— BEGIN Record list —

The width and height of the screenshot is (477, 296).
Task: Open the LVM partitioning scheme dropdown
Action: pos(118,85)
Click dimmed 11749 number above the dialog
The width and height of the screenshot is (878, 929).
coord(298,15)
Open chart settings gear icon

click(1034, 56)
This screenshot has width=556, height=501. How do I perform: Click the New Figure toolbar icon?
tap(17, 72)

— END Record list —
— BEGIN Record list —

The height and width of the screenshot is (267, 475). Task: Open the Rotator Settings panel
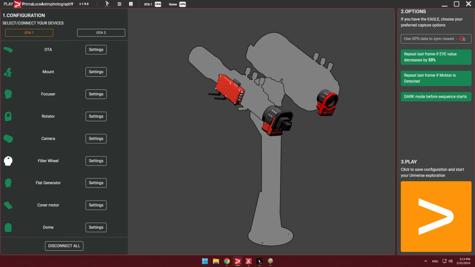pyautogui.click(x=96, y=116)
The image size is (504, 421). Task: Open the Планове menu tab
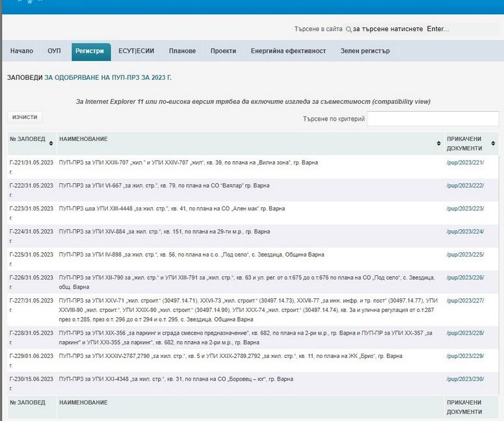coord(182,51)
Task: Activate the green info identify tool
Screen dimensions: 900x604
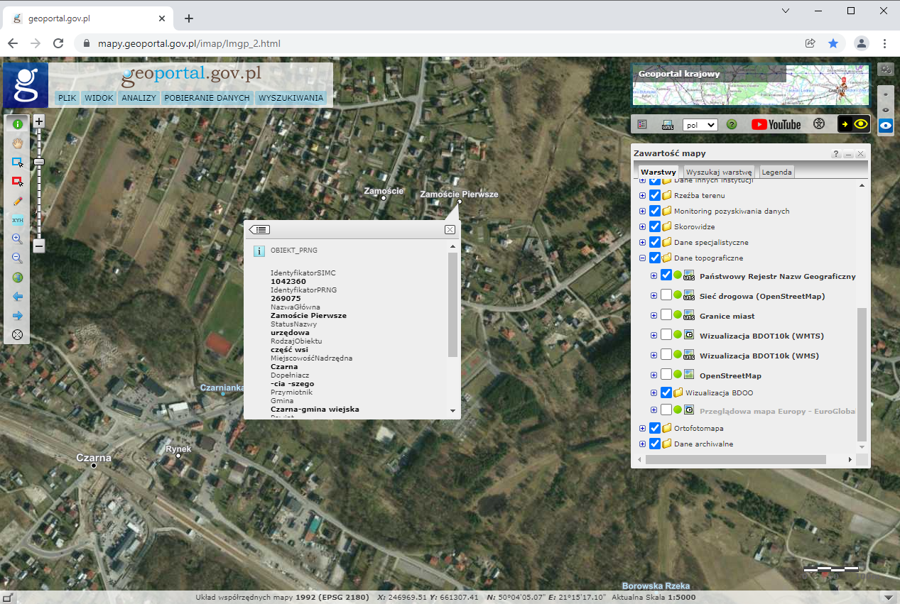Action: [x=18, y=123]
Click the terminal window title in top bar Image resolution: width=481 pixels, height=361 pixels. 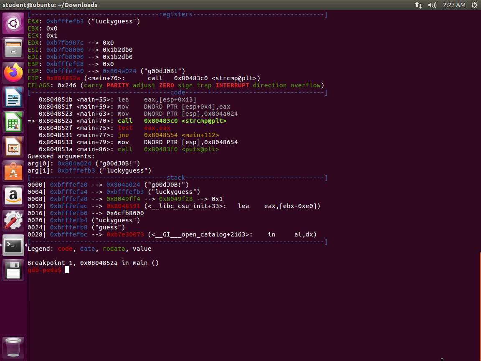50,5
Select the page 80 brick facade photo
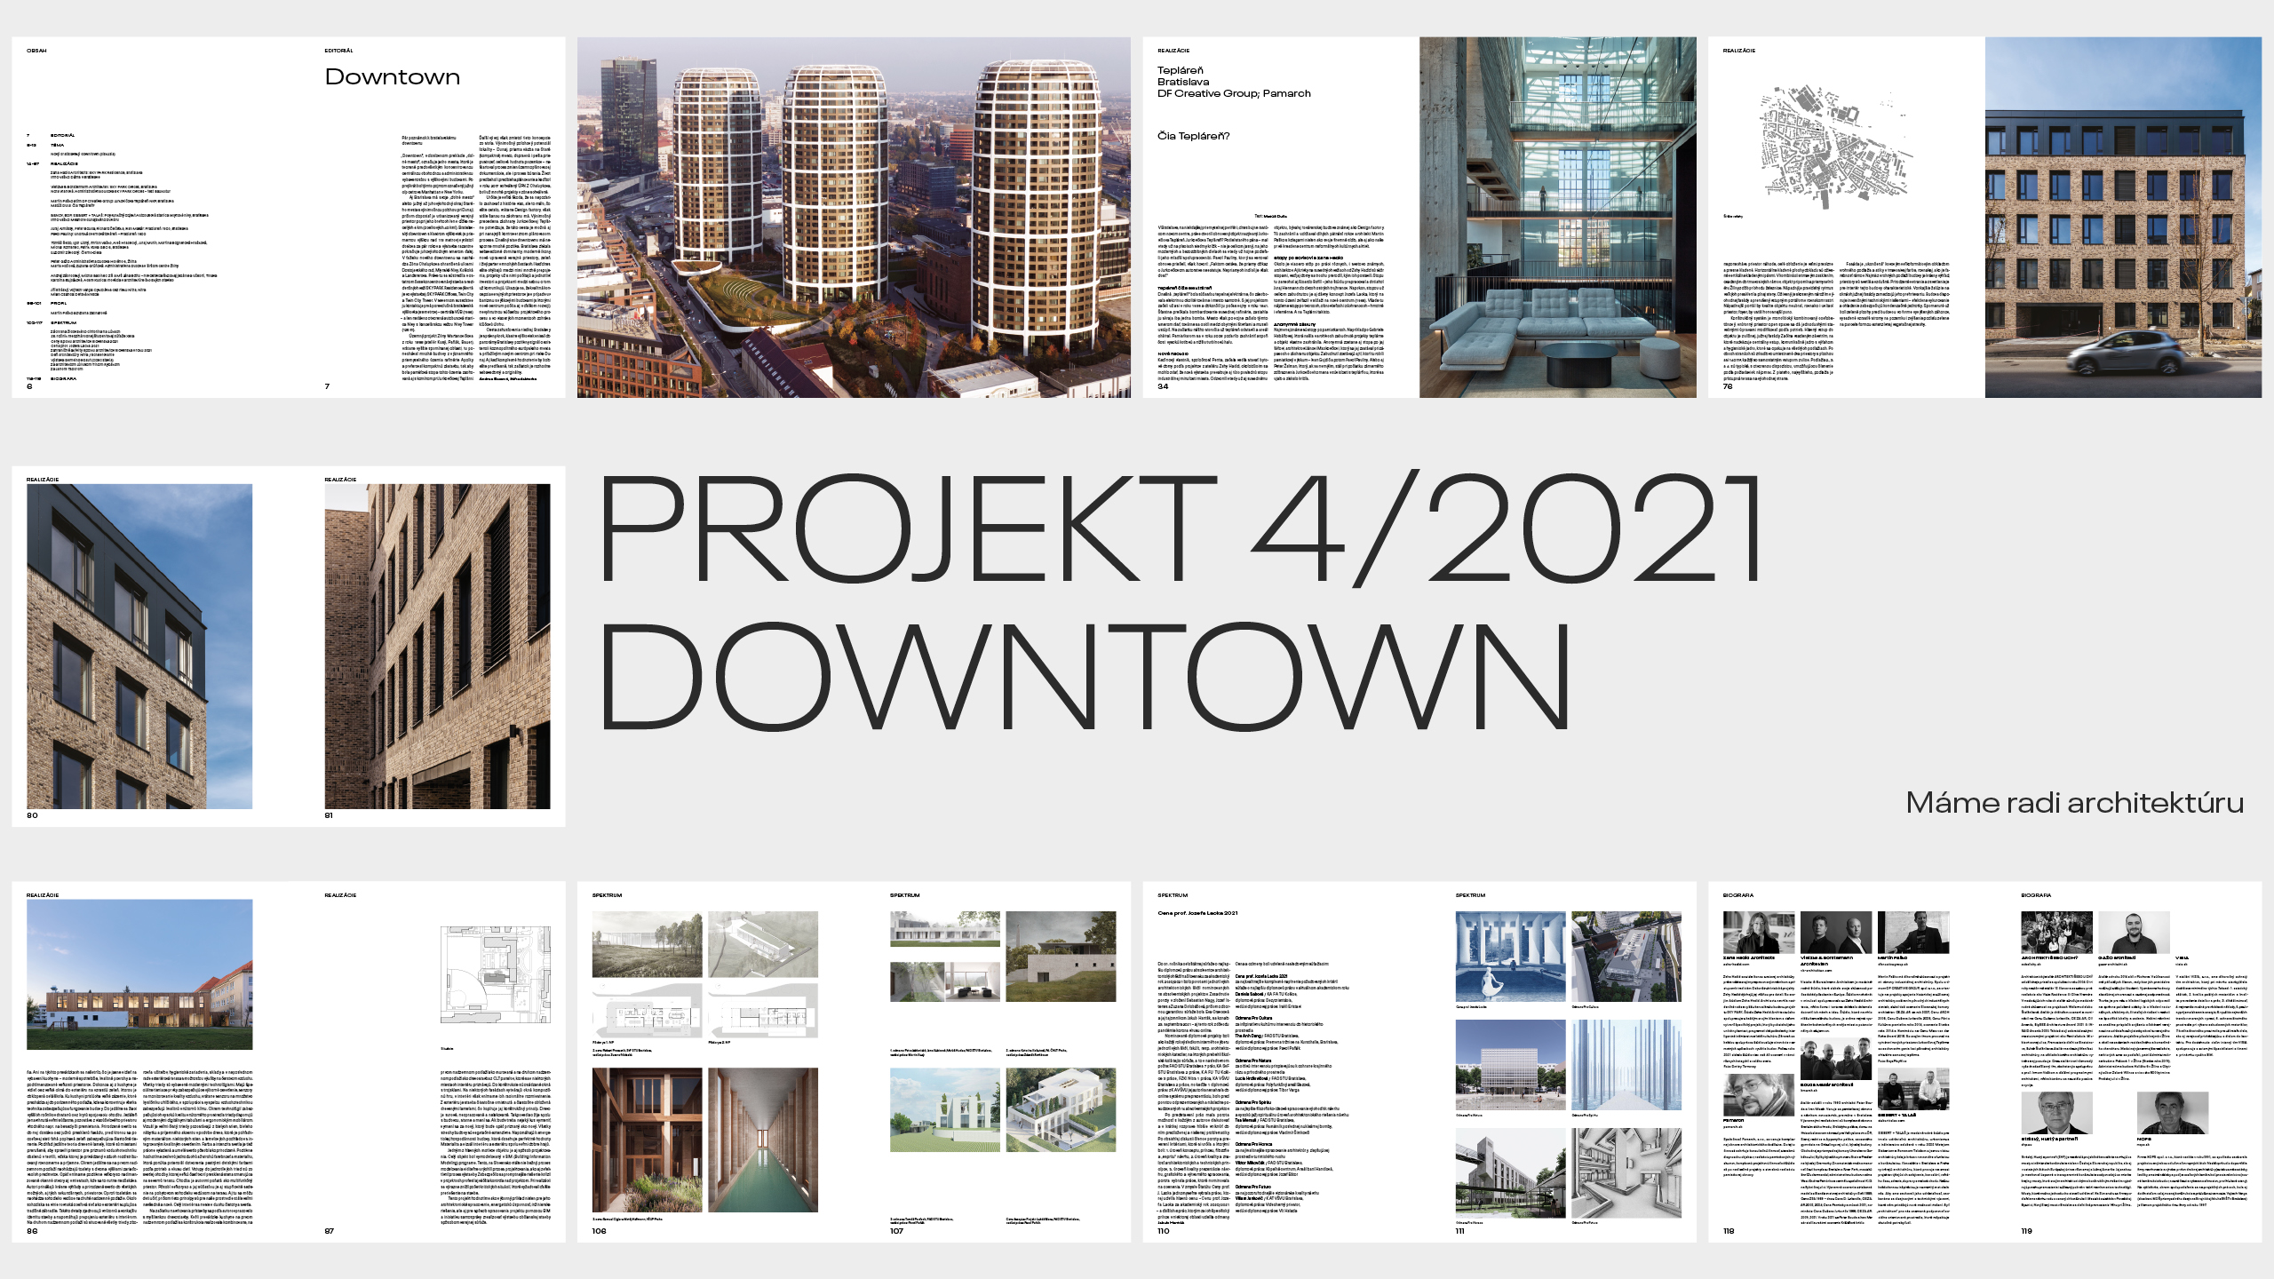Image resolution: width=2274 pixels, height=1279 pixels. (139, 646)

— END Record list —

Can you rewrite the items, starting with the line that contains "Click dimmed 11749 number above the dialog" and going through the line that contains "click(1034, 56)", replacing "gear icon" with "cog icon" and leaving everything else unchanged? Give back only those lines.

• **Task result**:
Click dimmed 11749 number above the dialog
The width and height of the screenshot is (878, 929).
coord(298,15)
Open chart settings cog icon

click(1034, 56)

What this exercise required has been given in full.